Tasks and exercises:
1. Reproduce a passage of the Icy Perimeter problem word for word, beginning at the words "Unfortunately, the machine" and stopping after the words "and west directions.".
2. Resume the Icy Perimeter problem from the point at which it stops.

Icy Perimeter
Farmer John is going into the ice cream business! He has built a machine that produces blobs of ice cream but unfortunately in somewhat irregular shapes, and he is hoping to optimize the machine to make the shapes produced as output more reasonable.
The configuration of ice cream output by the machine can be described using an n × n grid as follows:
##.... ....#. .#..#. .##### ...### ....##
Each '.' character represents empty space and each '#' character represents a 1 × 1 square cell of ice cream.
Unfortunately, the machine isn't working very well at the moment and might produce multiple disconnected blobs of ice cream (the figure above has two). A blob of ice cream is connected if you can reach any ice cream cell from every other ice cream cell in the blob by repeatedly stepping to adjacent ice cream cells in the north, south, east, and west directions.
Farmer John would like to find the area and perimeter of the blob of ice cream having the largest area. The area of a blob is just the number of '#' characters that are part of the blob. If multiple blobs tie for the largest area, he wants to know the smallest perimeter among them. In the figure above, the smaller blob has area 2 and perimeter 6, and the larger blob has area 13 and perimeter 22.

Data for analysis:
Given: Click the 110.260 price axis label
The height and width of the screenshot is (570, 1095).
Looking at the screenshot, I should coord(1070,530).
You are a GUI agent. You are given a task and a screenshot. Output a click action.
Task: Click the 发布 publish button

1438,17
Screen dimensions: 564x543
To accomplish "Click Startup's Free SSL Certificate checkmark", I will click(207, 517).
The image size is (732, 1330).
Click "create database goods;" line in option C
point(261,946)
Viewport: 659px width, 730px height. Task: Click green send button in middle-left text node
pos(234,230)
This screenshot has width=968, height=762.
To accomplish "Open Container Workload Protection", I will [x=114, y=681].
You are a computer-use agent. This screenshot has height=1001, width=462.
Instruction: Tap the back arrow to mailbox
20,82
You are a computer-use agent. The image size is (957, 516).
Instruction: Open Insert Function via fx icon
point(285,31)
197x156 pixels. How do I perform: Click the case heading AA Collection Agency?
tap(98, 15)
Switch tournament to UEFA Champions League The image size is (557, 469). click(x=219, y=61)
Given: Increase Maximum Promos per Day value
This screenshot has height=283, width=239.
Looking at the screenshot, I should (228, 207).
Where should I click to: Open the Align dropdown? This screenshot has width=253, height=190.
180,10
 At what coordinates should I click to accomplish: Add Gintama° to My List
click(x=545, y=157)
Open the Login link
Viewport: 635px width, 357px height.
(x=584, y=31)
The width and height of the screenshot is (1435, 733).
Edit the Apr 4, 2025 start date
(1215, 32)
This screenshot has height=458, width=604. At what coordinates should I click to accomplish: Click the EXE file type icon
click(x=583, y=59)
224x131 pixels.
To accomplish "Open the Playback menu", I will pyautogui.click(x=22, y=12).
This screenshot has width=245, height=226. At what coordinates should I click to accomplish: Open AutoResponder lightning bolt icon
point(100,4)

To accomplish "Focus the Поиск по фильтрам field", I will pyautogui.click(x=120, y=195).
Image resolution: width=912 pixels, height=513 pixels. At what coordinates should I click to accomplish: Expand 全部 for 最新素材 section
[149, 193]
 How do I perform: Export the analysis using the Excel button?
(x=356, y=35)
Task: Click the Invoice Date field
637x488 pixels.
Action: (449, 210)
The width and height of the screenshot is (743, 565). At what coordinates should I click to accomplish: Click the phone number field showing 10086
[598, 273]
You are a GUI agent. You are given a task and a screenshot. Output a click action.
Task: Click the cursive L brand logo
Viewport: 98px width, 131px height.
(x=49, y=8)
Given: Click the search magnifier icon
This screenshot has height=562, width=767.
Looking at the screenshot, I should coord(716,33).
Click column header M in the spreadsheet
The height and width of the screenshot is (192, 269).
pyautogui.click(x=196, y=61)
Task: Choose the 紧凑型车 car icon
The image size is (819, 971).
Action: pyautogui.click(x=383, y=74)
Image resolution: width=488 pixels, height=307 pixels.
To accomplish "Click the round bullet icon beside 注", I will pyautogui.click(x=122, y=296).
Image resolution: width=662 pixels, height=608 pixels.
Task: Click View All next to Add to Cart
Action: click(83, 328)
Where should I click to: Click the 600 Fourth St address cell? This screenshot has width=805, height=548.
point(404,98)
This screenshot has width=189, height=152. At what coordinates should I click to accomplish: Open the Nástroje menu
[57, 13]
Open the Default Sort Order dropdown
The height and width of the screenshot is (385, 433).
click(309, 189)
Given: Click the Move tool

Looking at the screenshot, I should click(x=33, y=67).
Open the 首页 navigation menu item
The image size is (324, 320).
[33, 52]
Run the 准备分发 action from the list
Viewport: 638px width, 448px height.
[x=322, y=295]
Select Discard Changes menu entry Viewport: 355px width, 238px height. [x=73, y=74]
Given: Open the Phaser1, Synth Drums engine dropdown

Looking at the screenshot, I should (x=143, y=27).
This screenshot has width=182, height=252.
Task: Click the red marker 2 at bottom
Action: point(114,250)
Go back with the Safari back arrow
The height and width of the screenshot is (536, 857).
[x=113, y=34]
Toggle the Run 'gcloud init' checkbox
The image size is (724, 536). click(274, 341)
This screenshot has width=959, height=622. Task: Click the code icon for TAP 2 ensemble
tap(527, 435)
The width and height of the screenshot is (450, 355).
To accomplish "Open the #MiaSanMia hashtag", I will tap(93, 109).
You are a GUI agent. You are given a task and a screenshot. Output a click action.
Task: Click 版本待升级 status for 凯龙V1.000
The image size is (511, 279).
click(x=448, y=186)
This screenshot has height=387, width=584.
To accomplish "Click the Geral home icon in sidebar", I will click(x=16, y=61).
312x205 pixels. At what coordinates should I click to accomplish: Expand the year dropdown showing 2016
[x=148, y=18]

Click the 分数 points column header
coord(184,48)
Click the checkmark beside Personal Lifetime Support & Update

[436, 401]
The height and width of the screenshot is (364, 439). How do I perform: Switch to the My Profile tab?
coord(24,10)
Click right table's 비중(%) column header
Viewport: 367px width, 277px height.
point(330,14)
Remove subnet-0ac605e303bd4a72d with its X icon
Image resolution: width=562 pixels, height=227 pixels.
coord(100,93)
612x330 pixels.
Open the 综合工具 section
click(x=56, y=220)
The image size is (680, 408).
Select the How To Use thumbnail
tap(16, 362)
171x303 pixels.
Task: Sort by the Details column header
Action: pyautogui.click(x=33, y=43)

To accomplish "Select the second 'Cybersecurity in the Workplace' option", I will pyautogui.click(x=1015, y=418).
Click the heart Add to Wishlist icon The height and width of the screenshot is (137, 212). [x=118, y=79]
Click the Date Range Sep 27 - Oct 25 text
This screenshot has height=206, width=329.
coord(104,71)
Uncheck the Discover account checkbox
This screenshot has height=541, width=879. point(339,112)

Responses for each task:
1.
Unfortunately, the machine isn't working very well at the moment and might produce multiple disconnected blobs of ice cream (the figure above has two). A blob of ice cream is connected if you can reach any ice cream cell from every other ice cream cell in the blob by repeatedly stepping to adjacent ice cream cells in the north, south, east, and west directions.

2.
Note that a blob could have a "hole" in the middle of it (empty space surrounded by ice cream). If so, the boundary with the hole also counts towards the perimeter of the blob. Blobs can also appear nested within other blobs, in which case they are treated as separate blobs. For example, this case has a blob of area 1 nested within a blob of area 16:
##### #...# #.#.# #...# #####
Knowing both the area and perimeter of a blob of ice cream is important, since Farmer John ultimately wants to minimize the ratio of perimeter to area, a quantity he calls the icyperimetric measure of his ice cream. When this ratio is small, the ice cream melts slower, since it has less surface area relative to its mass.
Input
The first line contains n (1 ≤ n ≤ 1000), and the next n lines describe the output of the machine. At least one '#' character will be present.
Output
Print one line containing two integers, the first being the area of the largest blob, and the second being its perimeter. If multiple blobs are tied for largest area, print the information for whichever of these has the smallest perimeter.